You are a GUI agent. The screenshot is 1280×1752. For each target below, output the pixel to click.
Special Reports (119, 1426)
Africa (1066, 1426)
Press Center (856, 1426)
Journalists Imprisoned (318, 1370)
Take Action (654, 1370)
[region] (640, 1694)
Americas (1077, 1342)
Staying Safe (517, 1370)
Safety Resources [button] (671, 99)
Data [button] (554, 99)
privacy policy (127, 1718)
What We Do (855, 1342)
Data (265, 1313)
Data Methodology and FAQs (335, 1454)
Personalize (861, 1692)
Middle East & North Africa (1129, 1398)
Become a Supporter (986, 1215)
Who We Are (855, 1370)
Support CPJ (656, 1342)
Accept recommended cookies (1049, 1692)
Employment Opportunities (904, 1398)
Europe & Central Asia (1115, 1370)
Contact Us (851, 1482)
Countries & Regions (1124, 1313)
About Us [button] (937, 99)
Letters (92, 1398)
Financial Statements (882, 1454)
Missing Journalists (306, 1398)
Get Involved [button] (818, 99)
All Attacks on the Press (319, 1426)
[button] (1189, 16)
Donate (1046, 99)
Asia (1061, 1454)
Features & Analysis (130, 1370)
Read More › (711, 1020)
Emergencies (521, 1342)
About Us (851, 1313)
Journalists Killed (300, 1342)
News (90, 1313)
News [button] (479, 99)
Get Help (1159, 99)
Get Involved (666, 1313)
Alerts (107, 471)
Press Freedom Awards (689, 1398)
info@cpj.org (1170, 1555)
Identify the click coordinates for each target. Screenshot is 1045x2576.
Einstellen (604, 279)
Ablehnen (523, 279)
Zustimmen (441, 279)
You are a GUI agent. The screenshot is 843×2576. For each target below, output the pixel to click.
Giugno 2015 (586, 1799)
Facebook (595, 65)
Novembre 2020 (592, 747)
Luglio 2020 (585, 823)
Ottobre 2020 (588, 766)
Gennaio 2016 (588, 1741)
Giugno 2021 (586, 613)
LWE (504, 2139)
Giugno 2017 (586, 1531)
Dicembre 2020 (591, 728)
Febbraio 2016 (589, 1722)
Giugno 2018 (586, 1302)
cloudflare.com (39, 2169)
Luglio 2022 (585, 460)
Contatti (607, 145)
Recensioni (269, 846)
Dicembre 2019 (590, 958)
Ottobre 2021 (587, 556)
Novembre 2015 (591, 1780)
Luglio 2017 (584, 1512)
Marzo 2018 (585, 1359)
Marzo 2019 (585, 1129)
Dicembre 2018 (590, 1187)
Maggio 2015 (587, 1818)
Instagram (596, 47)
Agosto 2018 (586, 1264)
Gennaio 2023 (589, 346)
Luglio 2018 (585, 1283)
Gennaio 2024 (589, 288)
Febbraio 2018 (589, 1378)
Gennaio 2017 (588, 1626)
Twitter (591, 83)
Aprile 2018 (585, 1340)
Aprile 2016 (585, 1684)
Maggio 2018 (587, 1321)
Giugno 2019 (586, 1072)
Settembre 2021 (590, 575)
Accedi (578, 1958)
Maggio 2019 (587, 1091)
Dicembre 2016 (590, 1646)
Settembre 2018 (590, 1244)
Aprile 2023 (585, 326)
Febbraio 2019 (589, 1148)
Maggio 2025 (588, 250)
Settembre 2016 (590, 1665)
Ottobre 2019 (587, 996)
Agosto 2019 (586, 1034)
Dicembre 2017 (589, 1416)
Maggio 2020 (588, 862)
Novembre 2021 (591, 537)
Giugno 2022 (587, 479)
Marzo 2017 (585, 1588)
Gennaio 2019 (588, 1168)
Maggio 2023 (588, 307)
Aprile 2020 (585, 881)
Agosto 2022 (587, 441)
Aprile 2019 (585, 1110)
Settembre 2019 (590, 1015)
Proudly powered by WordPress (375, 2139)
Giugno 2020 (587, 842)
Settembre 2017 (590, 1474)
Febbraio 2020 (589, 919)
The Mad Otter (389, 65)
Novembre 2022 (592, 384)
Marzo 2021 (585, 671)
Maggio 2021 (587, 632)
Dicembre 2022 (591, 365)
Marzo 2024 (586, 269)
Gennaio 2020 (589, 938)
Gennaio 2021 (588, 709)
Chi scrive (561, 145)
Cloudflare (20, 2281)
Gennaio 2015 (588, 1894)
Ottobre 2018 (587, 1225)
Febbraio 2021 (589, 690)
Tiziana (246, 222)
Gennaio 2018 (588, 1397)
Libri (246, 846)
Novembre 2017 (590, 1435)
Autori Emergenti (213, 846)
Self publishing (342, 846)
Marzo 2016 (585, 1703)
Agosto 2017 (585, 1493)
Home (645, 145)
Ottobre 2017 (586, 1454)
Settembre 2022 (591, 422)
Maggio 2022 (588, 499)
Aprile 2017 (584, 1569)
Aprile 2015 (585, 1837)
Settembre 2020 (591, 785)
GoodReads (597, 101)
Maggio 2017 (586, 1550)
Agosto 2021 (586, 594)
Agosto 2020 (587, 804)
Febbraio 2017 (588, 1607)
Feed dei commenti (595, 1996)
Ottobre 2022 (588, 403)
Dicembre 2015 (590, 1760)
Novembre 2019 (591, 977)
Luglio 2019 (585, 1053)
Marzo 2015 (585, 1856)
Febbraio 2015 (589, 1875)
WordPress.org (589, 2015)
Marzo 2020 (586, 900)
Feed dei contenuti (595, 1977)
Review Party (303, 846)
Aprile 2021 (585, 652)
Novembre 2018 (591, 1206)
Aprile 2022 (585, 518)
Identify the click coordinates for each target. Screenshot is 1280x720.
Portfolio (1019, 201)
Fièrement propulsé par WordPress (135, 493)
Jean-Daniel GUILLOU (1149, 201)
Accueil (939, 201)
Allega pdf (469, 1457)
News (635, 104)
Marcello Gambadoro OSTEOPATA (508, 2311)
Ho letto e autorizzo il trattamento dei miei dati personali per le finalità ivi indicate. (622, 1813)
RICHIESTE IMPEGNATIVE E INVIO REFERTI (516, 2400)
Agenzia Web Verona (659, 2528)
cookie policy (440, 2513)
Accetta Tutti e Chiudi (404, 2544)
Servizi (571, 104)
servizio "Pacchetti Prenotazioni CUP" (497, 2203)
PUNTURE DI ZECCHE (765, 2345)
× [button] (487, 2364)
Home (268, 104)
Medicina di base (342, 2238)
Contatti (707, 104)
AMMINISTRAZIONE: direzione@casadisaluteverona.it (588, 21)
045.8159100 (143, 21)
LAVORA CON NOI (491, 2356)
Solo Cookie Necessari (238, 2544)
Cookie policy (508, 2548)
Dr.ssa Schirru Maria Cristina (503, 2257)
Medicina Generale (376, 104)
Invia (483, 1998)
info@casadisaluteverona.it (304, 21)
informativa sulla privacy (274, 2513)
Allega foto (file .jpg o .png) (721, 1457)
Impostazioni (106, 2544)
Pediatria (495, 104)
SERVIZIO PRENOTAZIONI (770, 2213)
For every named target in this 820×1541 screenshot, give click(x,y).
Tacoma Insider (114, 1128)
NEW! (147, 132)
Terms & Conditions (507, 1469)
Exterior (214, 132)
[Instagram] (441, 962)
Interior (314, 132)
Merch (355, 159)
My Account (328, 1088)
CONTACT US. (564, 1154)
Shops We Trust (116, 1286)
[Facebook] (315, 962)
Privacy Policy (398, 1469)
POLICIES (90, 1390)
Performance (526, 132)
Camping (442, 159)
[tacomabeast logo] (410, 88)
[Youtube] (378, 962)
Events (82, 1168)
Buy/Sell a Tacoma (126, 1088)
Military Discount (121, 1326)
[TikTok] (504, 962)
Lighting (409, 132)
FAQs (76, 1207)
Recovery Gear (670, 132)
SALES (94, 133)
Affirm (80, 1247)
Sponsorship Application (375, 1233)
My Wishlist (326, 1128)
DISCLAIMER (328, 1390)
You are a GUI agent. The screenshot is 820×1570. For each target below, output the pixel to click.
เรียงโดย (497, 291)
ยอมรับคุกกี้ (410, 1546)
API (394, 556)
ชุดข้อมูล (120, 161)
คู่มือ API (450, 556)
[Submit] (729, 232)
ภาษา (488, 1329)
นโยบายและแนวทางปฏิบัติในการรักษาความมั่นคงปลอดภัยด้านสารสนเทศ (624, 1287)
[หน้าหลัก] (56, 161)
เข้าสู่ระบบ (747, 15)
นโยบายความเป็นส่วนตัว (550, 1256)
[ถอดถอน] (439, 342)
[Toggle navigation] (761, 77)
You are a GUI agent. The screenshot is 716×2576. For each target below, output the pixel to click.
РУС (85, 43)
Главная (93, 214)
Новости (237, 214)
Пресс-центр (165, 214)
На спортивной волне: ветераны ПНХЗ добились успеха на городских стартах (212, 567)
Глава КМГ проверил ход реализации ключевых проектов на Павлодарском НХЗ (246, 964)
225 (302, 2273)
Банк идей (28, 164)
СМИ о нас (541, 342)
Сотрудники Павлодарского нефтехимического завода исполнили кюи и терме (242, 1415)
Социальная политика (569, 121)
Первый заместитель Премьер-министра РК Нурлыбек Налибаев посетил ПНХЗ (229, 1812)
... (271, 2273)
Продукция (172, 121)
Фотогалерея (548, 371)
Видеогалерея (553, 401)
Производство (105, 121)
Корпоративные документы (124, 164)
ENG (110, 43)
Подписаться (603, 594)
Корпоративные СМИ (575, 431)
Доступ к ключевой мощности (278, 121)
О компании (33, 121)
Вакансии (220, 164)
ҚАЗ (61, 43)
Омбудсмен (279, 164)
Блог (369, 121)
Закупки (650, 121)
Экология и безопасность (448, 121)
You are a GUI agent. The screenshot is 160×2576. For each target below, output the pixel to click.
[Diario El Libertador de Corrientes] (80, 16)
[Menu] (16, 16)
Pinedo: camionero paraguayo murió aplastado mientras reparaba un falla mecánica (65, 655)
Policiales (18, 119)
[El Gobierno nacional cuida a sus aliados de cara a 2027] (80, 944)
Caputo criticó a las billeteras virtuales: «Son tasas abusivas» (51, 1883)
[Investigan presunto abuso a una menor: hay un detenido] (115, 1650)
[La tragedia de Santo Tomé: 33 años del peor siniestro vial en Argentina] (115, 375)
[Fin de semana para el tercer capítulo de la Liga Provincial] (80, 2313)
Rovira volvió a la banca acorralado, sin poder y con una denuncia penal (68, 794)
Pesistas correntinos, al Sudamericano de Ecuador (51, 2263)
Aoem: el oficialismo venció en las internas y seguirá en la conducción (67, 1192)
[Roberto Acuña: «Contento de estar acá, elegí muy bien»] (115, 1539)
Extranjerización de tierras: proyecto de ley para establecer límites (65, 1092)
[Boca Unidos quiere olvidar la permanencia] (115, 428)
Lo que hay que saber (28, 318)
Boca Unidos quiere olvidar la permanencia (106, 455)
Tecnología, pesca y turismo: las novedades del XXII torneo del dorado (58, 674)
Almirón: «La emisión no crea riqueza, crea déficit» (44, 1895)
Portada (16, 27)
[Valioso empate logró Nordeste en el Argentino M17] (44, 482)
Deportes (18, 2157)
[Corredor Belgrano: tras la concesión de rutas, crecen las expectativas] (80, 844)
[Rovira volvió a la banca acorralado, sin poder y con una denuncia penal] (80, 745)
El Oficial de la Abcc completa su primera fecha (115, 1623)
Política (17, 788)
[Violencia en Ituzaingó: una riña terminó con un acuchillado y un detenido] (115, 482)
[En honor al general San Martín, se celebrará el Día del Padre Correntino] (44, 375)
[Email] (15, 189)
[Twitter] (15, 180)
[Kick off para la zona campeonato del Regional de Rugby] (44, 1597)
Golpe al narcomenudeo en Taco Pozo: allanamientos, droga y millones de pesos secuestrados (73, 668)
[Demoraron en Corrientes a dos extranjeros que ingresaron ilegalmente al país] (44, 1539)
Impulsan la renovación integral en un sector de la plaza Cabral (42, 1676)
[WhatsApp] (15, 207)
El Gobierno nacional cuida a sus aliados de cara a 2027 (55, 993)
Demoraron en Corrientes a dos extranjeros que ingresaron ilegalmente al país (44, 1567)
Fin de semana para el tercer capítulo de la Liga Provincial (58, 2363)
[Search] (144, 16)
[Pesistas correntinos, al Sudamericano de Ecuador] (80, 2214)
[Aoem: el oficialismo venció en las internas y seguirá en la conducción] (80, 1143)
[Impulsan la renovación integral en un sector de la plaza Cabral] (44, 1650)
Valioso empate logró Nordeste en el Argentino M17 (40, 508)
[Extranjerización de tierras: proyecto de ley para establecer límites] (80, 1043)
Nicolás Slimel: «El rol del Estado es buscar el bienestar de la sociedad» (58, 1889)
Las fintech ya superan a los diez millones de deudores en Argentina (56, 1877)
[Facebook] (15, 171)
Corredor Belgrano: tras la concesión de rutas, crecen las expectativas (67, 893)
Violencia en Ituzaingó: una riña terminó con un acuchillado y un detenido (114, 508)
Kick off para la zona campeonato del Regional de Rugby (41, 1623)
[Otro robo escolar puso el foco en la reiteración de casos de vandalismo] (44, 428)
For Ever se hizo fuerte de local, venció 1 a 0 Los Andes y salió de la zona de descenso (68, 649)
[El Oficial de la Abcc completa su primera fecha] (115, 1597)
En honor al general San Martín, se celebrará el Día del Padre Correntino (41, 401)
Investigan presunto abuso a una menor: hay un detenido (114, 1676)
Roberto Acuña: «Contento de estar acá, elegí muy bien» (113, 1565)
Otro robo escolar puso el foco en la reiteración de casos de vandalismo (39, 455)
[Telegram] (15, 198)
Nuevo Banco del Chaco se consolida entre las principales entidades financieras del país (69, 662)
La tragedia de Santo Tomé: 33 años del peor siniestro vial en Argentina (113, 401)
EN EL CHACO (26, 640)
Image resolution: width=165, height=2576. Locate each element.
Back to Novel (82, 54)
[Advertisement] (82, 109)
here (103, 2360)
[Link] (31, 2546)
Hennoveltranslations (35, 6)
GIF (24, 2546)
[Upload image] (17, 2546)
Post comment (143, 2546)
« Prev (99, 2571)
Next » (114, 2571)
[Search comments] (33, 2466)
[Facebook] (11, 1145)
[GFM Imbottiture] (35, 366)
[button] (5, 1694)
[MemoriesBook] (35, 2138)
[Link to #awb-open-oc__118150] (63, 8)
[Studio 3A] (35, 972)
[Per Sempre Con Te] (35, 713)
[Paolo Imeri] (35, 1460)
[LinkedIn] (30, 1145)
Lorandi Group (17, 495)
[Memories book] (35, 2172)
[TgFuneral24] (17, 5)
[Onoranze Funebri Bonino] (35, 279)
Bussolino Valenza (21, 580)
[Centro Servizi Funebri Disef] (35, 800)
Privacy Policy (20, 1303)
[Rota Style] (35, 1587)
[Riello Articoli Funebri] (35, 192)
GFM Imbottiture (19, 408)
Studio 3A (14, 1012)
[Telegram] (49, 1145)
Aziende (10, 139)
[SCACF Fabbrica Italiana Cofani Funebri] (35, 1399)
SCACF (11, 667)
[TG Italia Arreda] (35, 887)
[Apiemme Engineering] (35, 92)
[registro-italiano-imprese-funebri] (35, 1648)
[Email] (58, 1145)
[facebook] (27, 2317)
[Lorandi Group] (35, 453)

> _Problem requirements_
Retype the listing from its first line onward, stopping after the line that contains "Get Involved [button] (818, 99)" has been retyped in full.

> _Answer to this problem_
You are a GUI agent. The screenshot is 1280×1752. For each target below, output the pixel to click.
Special Reports (119, 1426)
Africa (1066, 1426)
Press Center (856, 1426)
Journalists Imprisoned (318, 1370)
Take Action (654, 1370)
[region] (640, 1694)
Americas (1077, 1342)
Staying Safe (517, 1370)
Safety Resources [button] (671, 99)
Data [button] (554, 99)
privacy policy (127, 1718)
What We Do (855, 1342)
Data (265, 1313)
Data Methodology and FAQs (335, 1454)
Personalize (861, 1692)
Middle East & North Africa (1129, 1398)
Become a Supporter (986, 1215)
Who We Are (855, 1370)
Support CPJ (656, 1342)
Accept recommended cookies (1049, 1692)
Employment Opportunities (904, 1398)
Europe & Central Asia (1115, 1370)
Contact Us (851, 1482)
Countries & Regions (1124, 1313)
About Us [button] (937, 99)
Letters (92, 1398)
Financial Statements (882, 1454)
Missing Journalists (306, 1398)
Get Involved [button] (818, 99)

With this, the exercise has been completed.